# Bad value “https://www.w3.org/2000/svg” for the attribute “xmlns” (only “http://www.w3.org/2000/svg” permitted here).

> Canonical HTML version: https://rocketvalidator.com/html-validation/bad-value-https-www-w3-org-2000-svg-for-the-attribute-xmlns-only-http-www-w3-org-2000-svg-permitted-here
> Attribution: Rocket Validator (https://rocketvalidator.com)
> License: CC BY 4.0 (https://creativecommons.org/licenses/by/4.0/)

An XML namespace URI is a unique identifier, not an actual web address that your browser fetches.
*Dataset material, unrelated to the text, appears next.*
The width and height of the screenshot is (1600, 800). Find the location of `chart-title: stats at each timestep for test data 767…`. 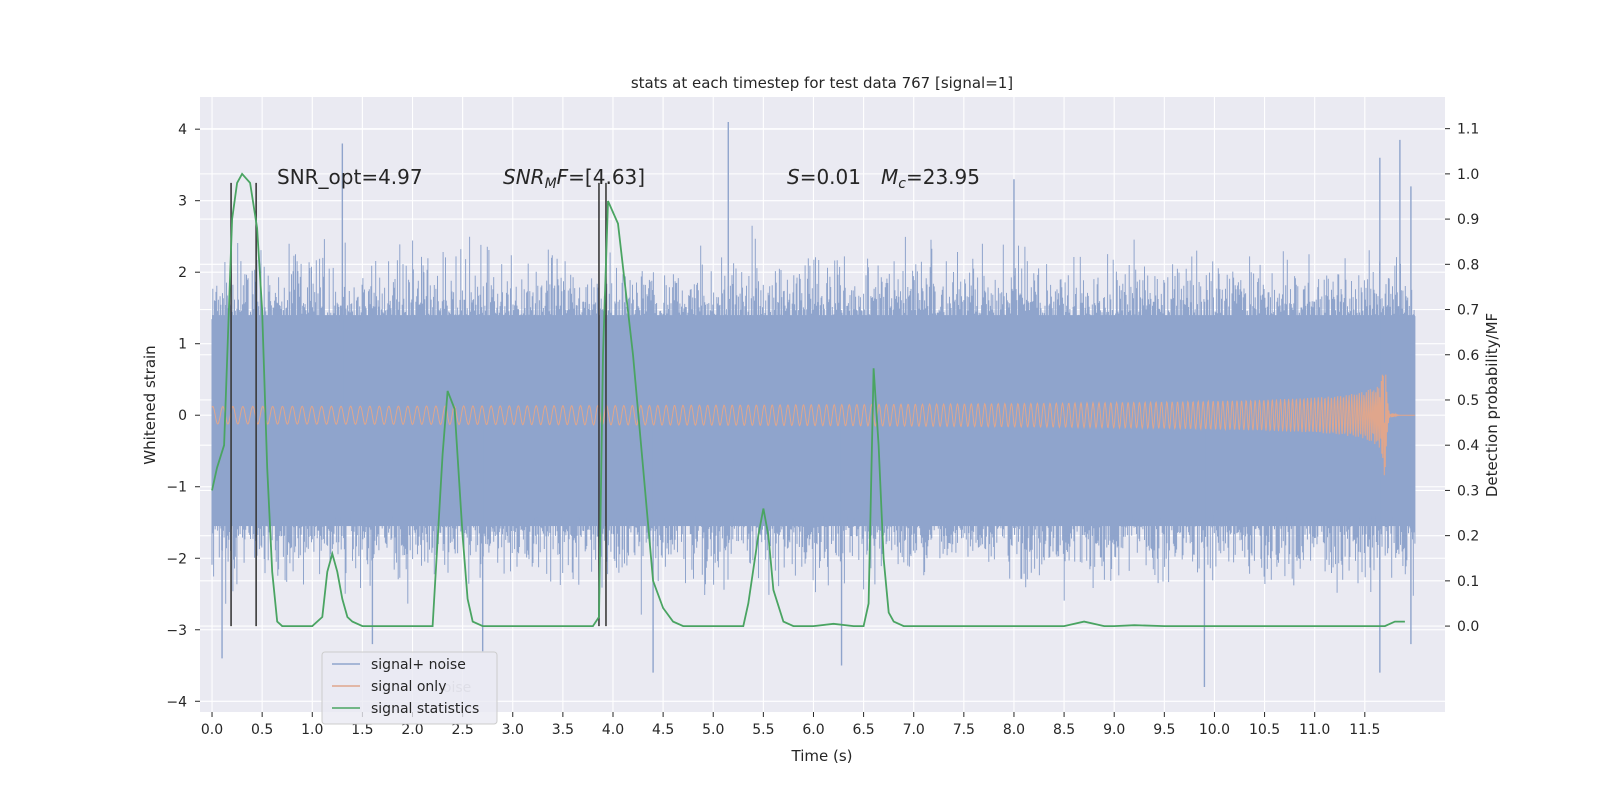

chart-title: stats at each timestep for test data 767… is located at coordinates (822, 83).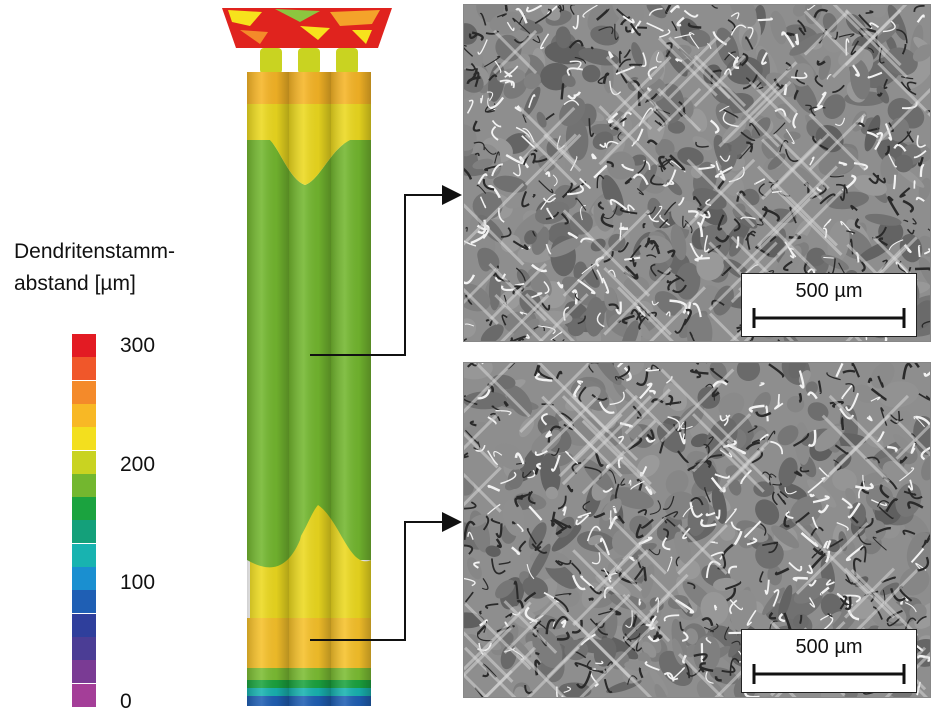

The SVG namespace was defined as `http://www.w3.org/2000/svg` in the original SVG specification, and that exact string is what HTML parsers and validators expect. Even though using `https` everywhere is a best practice for real network requests, namespace URIs are not network requests — they are simply fixed strings used to identify which XML vocabulary an element belongs to.

When you write `https://www.w3.org/2000/svg` instead of `http://www.w3.org/2000/svg`, the validator sees an unrecognized namespace. This can also cause problems in certain XML-based contexts (such as XHTML or standalone SVG files), where the browser may fail to recognize the element as SVG at all, resulting in your graphics not rendering. In standard HTML5 mode, most browsers will still render inline SVGs correctly regardless of the `xmlns` value, but the markup is technically invalid and may cause issues in stricter parsing environments like XML serializers, server-side renderers, or tools that process SVG as XML.

This mistake is especially common because many developers reflexively change `http` to `https` — or their editor or linter automatically does — when they see a URL-like string. The same principle applies to other namespace URIs like `http://www.w3.org/1999/xhtml` for HTML and `http://www.w3.org/1998/Math/MathML` for MathML. These are all fixed identifiers that must not be altered.

## How to Fix It

Replace `https://` with `http://` in the `xmlns` attribute value. That's it — no other changes are needed.

If your project uses automated tooling that rewrites `http` URLs to `https`, you may need to configure an exception for XML namespace URIs.

## Examples

### ❌ Incorrect: Using `https` in the namespace URI

```html
<svg xmlns="https://www.w3.org/2000/svg" viewBox="0 0 100 100">
  <circle cx="50" cy="50" r="40" fill="blue" />
</svg>
```

This triggers the validation error because `https://www.w3.org/2000/svg` is not a recognized namespace value.

### ✅ Correct: Using `http` in the namespace URI

```html
<svg xmlns="http://www.w3.org/2000/svg" viewBox="0 0 100 100">
  <circle cx="50" cy="50" r="40" fill="blue" />
</svg>
```

### ✅ Correct: Inline SVG in HTML without `xmlns`

When embedding SVG directly inside an HTML5 document, the `xmlns` attribute is optional — the HTML parser automatically assigns the correct namespace to `<svg>` elements:

```html
<svg viewBox="0 0 100 100">
  <circle cx="50" cy="50" r="40" fill="blue" />
</svg>
```

This is perfectly valid HTML5. You only need the `xmlns` attribute when the SVG is served as a standalone `.svg` file or used within an XHTML document.